ARCSAT ID NUMBER: AS07

DESCRIPTIVE TITLE: Time Domain Studies of Transients and Variable Stars

PI: Guy Stringfellow

OBSERVER(S): Guy Stringfellow, CU undergrads TBD

UNCERTIFIED/UNTRAINED OBSERVERS: CU undergrads

COLLABORATORS: 
 
CONTACT INFORMATION:  Guy.Stringfellow@colorado.edu   303-506-3160 cell

NUMBER OF WEEKS REQUESTED:  3

TIME REQUESTED: 
Requires Dark time and time cadence ~monthly
Run 1:    July 13 (alternate: July 6)
Run 2:    Aug 10 (alternate: August 10, then August 24)
Run 3:    Sept 7 or 14

INSTRUMENT: SurveyCam

FILTERS:  BVRI Ha

COMMENTS: 
Unavailable May 22-23, June 17-26,  July 3 (observing plus conference)
Amenable to partial week blocks more frequently if others also request this,
so long as our targets are observable. This applies particularly to the week
of June 8 when we could use the 2nd half of the night for our program (the 
2nd half of June conflicts with other observing programs).

BRIEF SCIENCE JUSTIFICATION: 
Several types of eruptive or variable stars are being studied. These include accretion driven
outbursts from young stellar objects (YSOs), more modest accretion variability of YSOs, 
novae, Luminous Blue Variable stars and the related supernovae impostors. The discovery and 
light curves of recent novae in M31 have been followed in previous ARCSAT runs (e.g., see
AstroTel#6324 where we confirm M31 Nova 2014-07a and report pre-discovery photometry 
extending over a 5 day period), and M31 remains a priority target. Based on our previous ARCSAT observations, we now have an 11-tile grid covering M31. It takes about 2-3 nights to cover this grid 
in 4 filters with 3x300s exposures in each filter for each tile with an 8 hour observing window each 
night.

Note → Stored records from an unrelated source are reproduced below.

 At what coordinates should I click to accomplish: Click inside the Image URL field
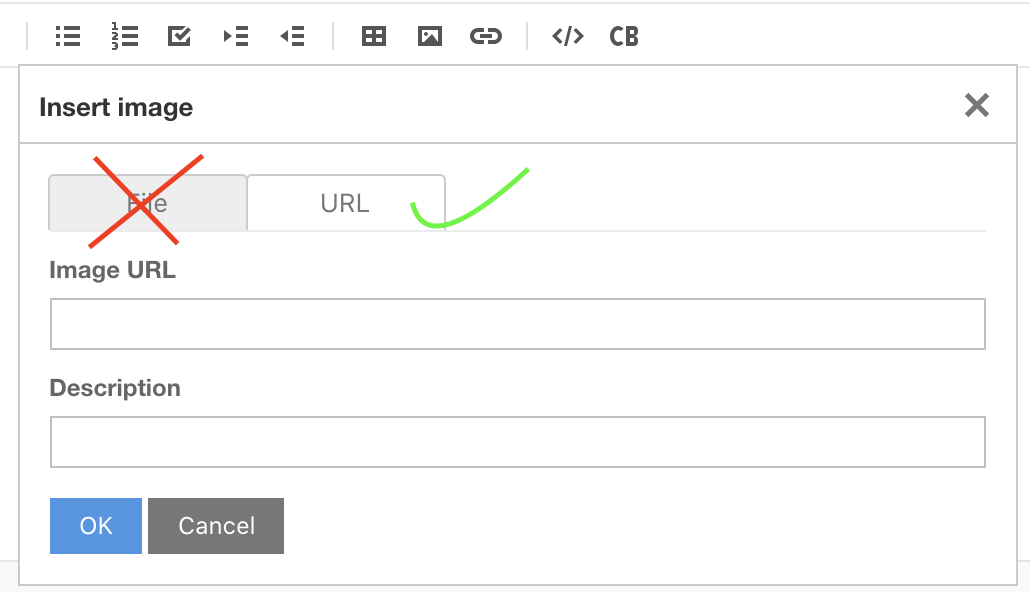click(x=517, y=323)
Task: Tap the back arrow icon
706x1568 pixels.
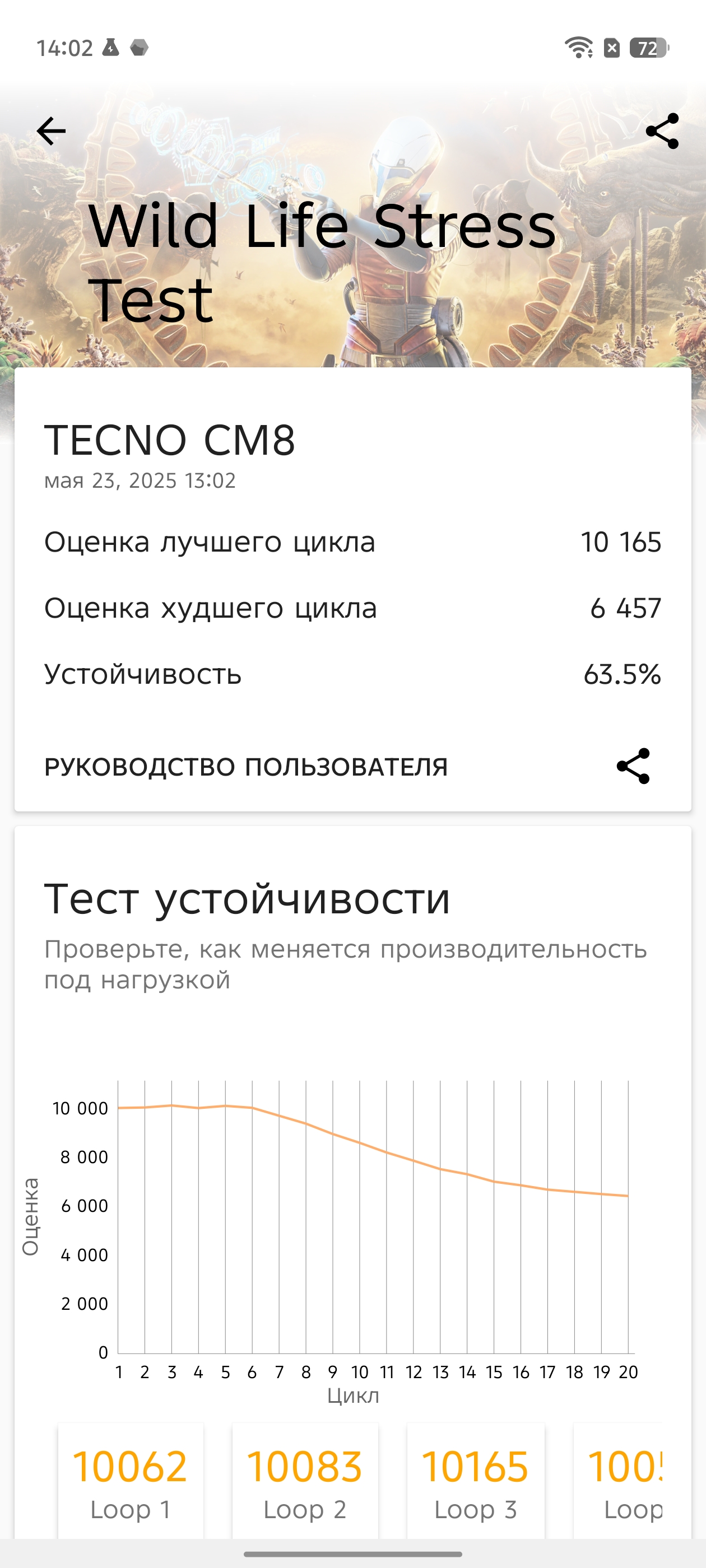Action: point(51,132)
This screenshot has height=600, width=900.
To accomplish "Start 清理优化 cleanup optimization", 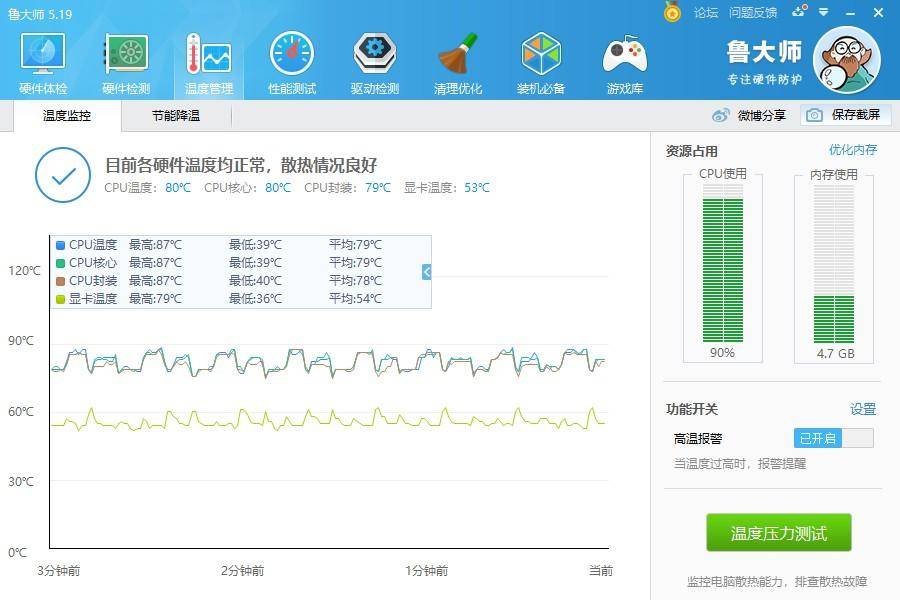I will (456, 62).
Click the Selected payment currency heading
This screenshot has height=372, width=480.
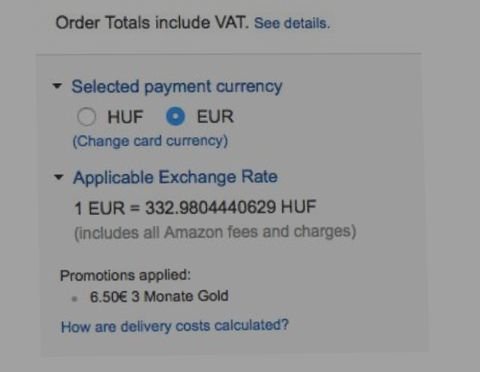coord(177,87)
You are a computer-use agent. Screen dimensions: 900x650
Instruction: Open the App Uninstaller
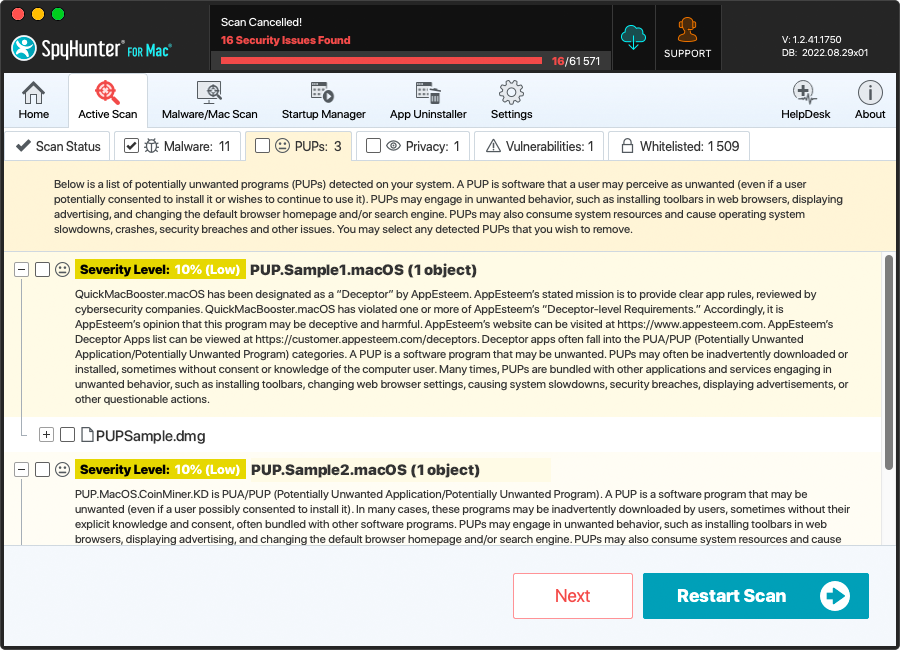click(428, 101)
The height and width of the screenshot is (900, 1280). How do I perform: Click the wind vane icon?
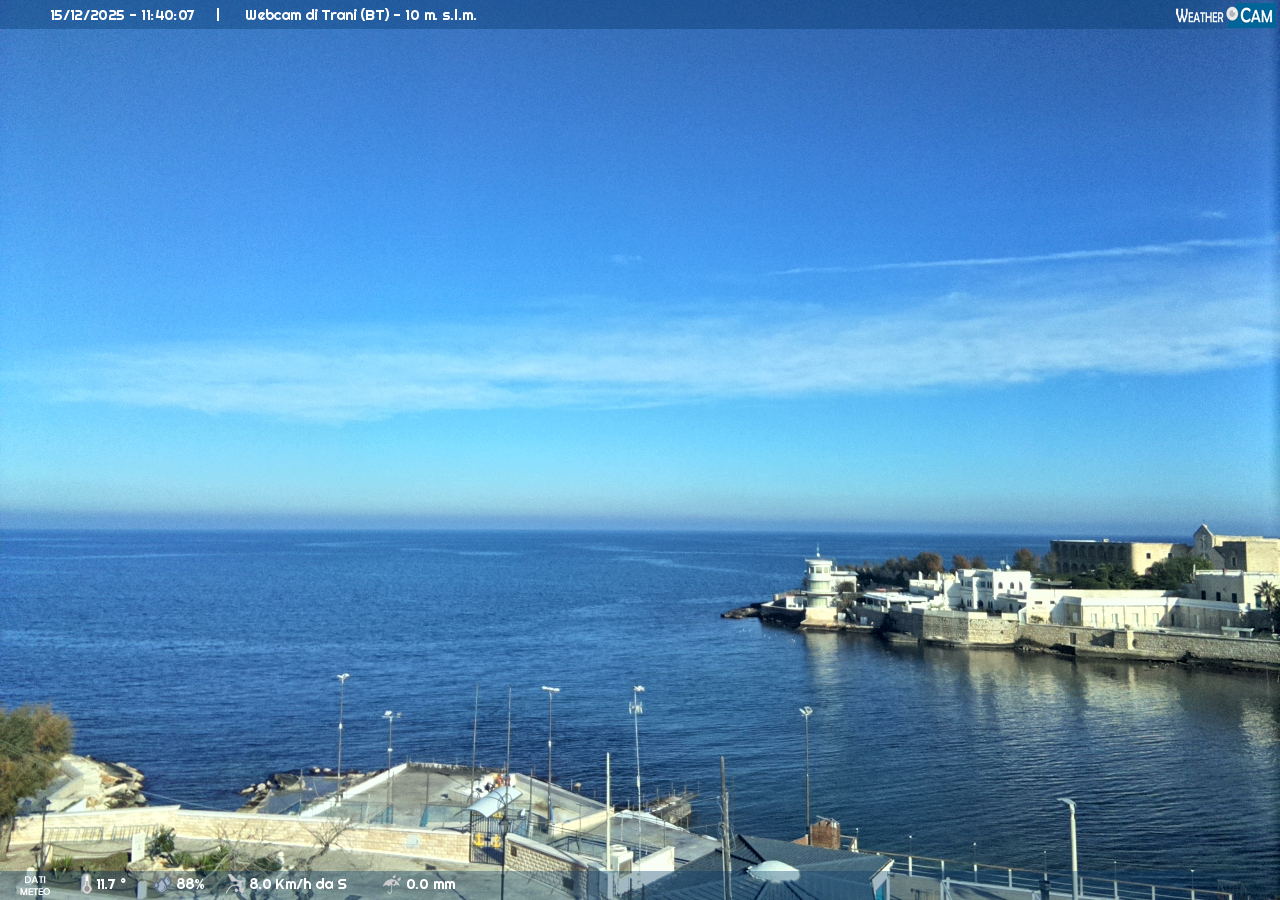pyautogui.click(x=236, y=884)
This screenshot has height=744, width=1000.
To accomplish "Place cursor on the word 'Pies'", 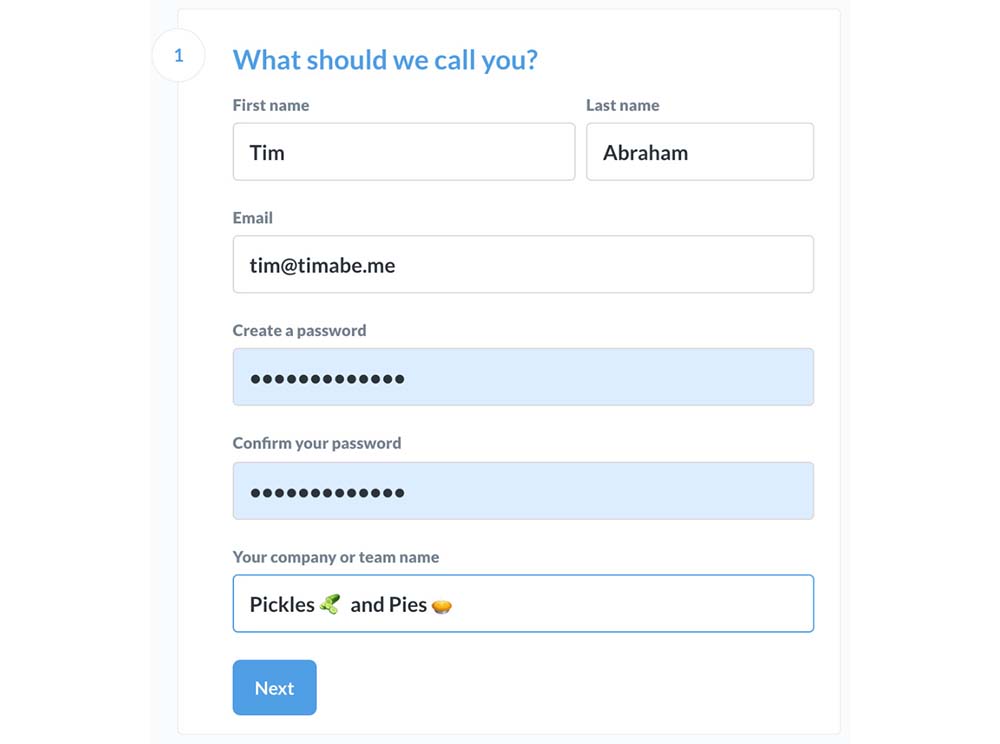I will [408, 605].
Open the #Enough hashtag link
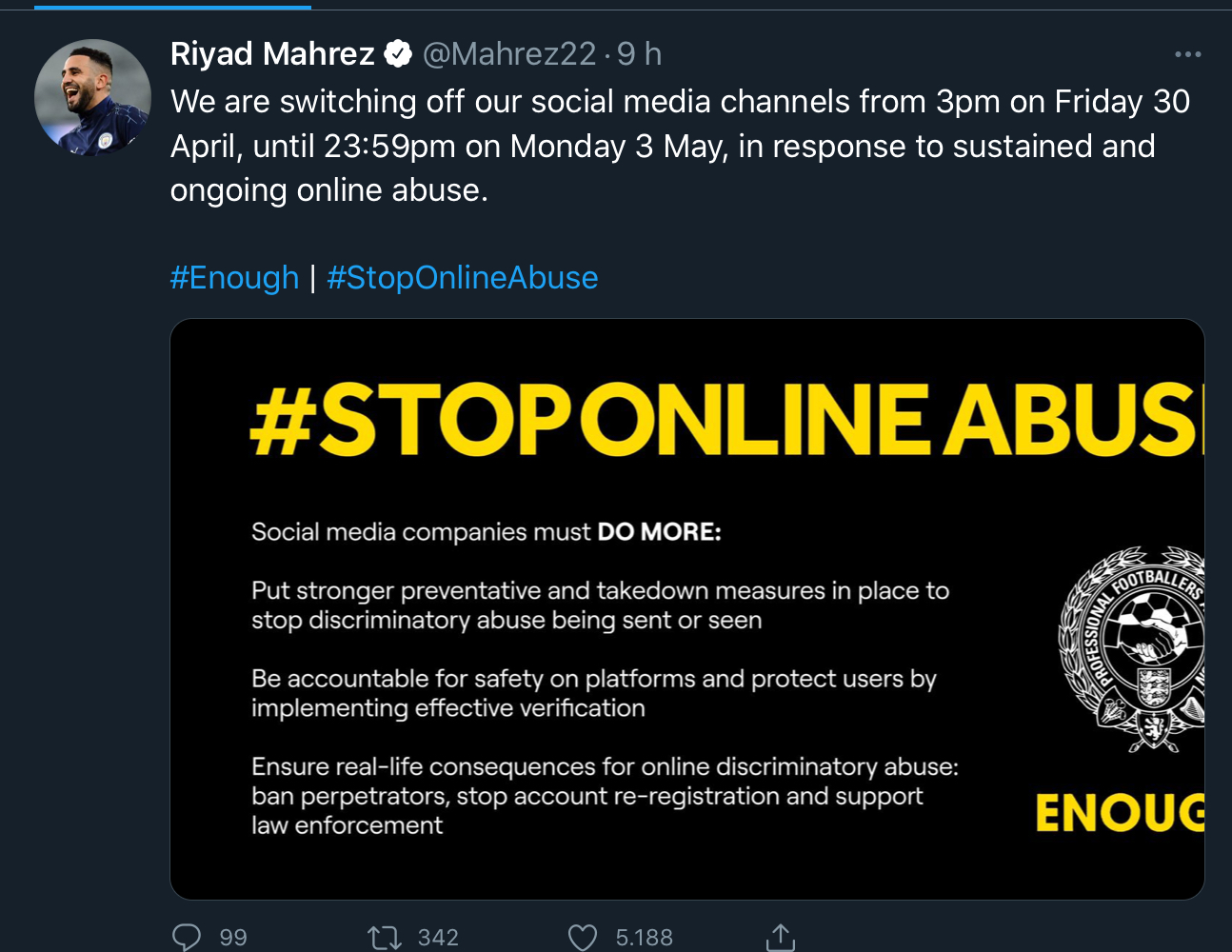 point(234,277)
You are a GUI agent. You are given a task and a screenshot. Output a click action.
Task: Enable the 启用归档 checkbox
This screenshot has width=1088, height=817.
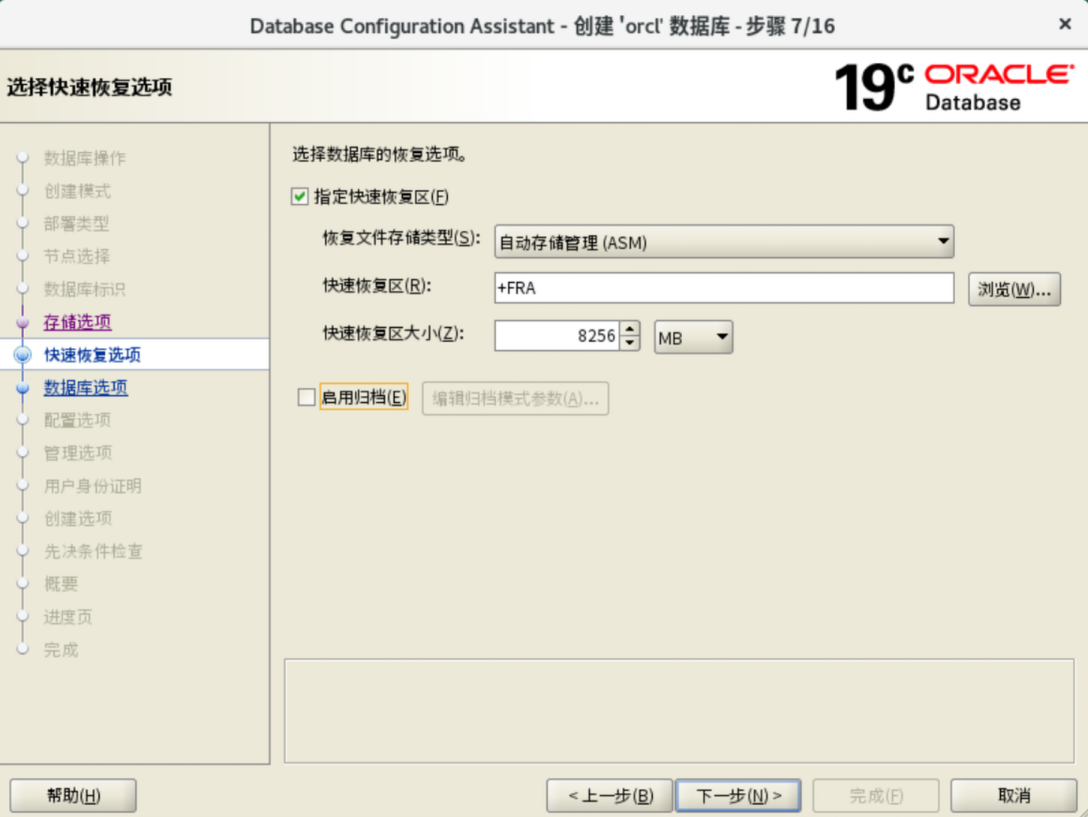click(307, 398)
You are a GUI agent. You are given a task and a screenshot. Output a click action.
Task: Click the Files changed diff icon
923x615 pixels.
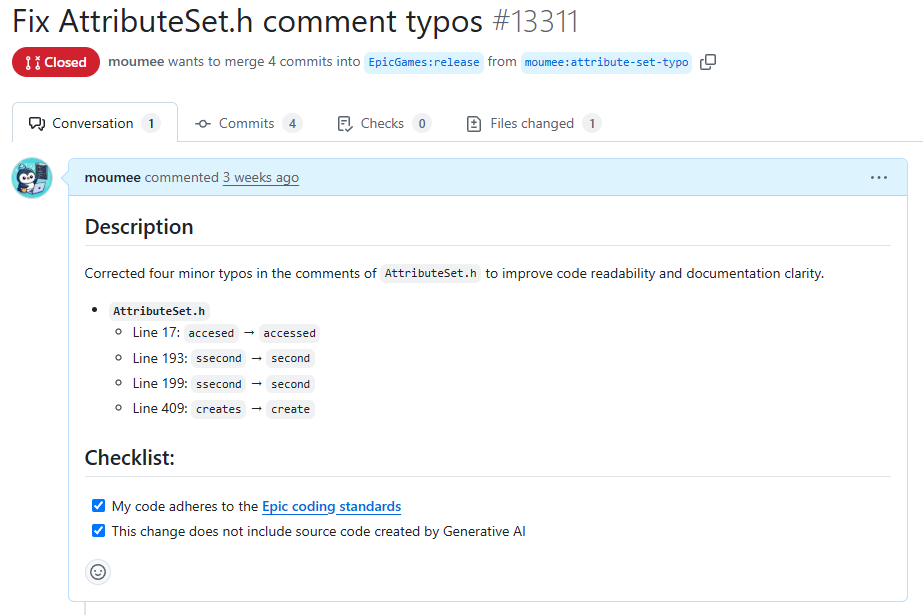(x=474, y=124)
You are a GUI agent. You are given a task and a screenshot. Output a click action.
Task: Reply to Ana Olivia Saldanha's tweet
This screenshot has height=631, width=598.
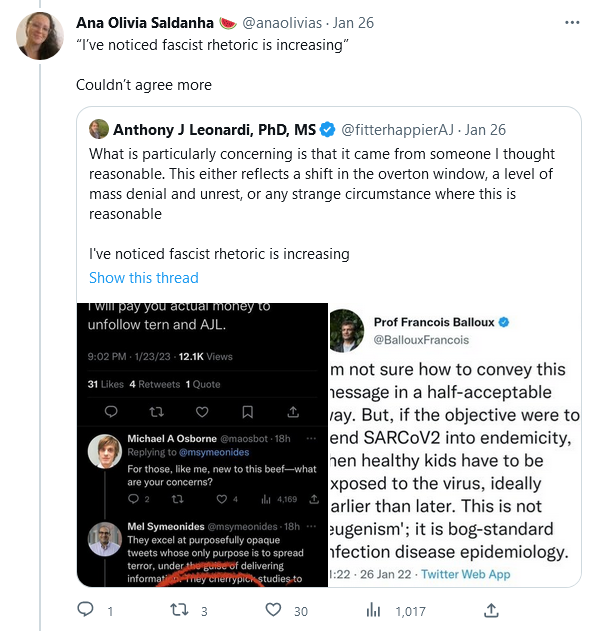[x=85, y=610]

To both follow identified transients as well as discover new ones, repeated observations of the 
same fields are required, so select tiles are revisited as frequently as once a night during the runs. 
M31 is a 2nd half of the night target in July-August, becoming visible most of the night in September. 
Two summer star forming regions are also priority targets during the summer months: Ophiuchus and 
the Pelican/North American regions. Ophiuchus is up (below 2 airmass) for several hours at the start 
of the night during July-August, while the Pelican rises at 10PM at the start of July and remains up all 
night through the summer. M101 and M51 fill in the first part of the night. [We note that Ophiuchus 
and M31 are second half of the night targets during May, with Oph transitioning to a 1st half night 
target during June]. As we are pushing ARCSAT down to below 18 mag, dark time (or when the Moon 
is at low declination away from our targets) is required, and the dates selected reflect this constraint. 
This science program is being used to introduce select CU undergrads to observational research methods 
and practices, including observing, data reduction, and aspects of analysis.